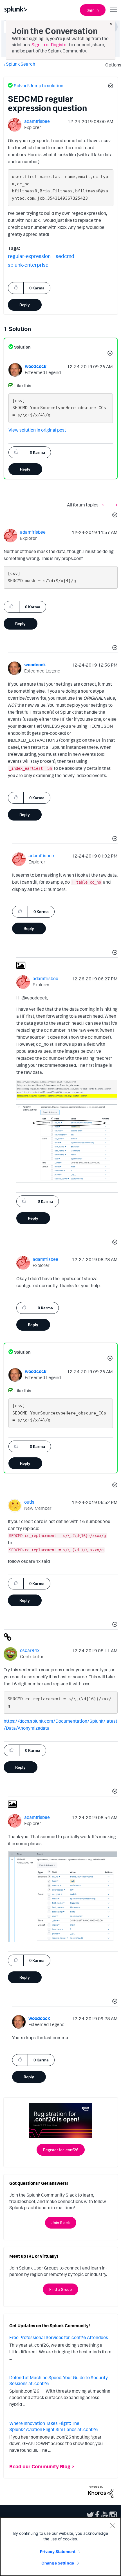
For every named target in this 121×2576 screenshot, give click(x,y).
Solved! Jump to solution (38, 85)
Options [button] (111, 65)
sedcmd (65, 256)
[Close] (112, 2525)
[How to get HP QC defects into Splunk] (115, 505)
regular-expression (29, 256)
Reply (24, 304)
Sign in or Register (50, 44)
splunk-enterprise (28, 265)
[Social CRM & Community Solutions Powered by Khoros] (100, 2491)
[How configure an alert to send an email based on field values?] (104, 505)
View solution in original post (37, 430)
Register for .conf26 (60, 2149)
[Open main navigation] (113, 9)
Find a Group (60, 2289)
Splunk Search (20, 64)
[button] (109, 86)
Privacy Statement (57, 2551)
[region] (60, 2546)
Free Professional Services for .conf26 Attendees (58, 2337)
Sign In (93, 10)
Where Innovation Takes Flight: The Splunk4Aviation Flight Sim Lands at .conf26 (53, 2426)
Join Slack (60, 2222)
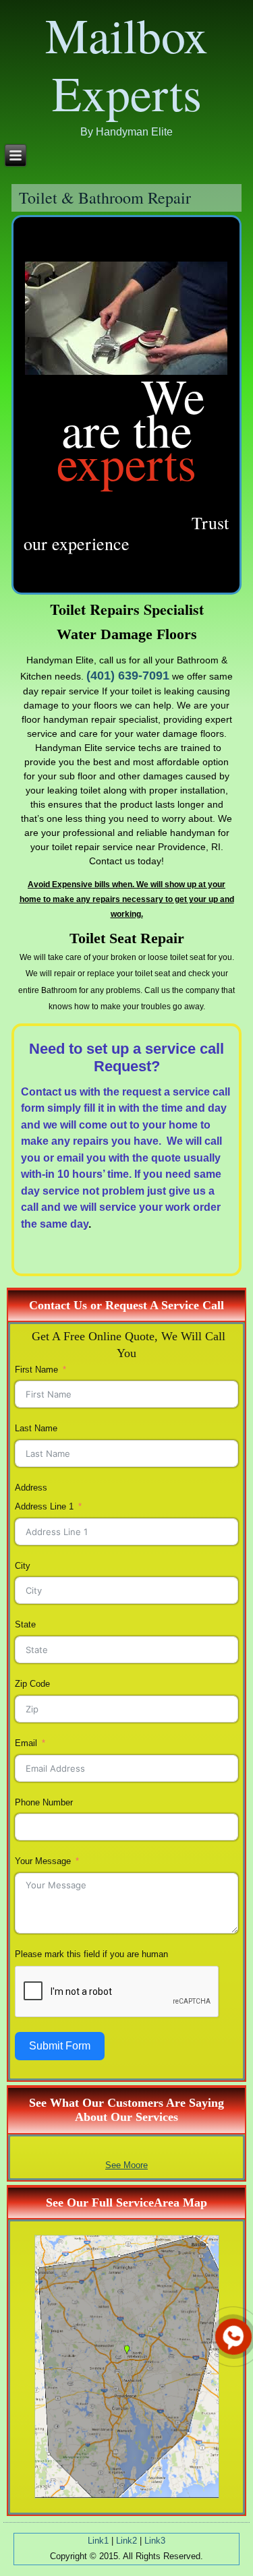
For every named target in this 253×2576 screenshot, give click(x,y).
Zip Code (32, 1684)
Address (31, 1487)
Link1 (98, 2541)
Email (26, 1743)
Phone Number (44, 1802)
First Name (36, 1370)
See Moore (126, 2165)
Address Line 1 (44, 1506)
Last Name (36, 1428)
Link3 (154, 2541)
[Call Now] (232, 2335)
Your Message (43, 1861)
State (25, 1624)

Directions for this task:
Restate word for word the lines beginning with the one that contains "[How configure an" and ending with the last line of the listing; pictures stay out.

Reply to the task:
[How configure an alert to send an email based on field values?] (104, 505)
View solution in original post (37, 430)
Register for .conf26 (60, 2149)
[Open main navigation] (113, 9)
Find a Group (60, 2289)
Splunk Search (20, 64)
[button] (109, 86)
Privacy Statement (57, 2551)
[region] (60, 2546)
Free Professional Services for .conf26 Attendees (58, 2337)
Sign In (93, 10)
Where Innovation Takes Flight: The Splunk4Aviation Flight Sim Lands at .conf26 (53, 2426)
Join Slack (60, 2222)
For every named target in this 253×2576 screenshot, give click(x,y).
Zip Code (32, 1684)
Address (31, 1487)
Link1 (98, 2541)
Email (26, 1743)
Phone Number (44, 1802)
First Name (36, 1370)
See Moore (126, 2165)
Address Line 1 (44, 1506)
Last Name (36, 1428)
Link3 (154, 2541)
[Call Now] (232, 2335)
Your Message (43, 1861)
State (25, 1624)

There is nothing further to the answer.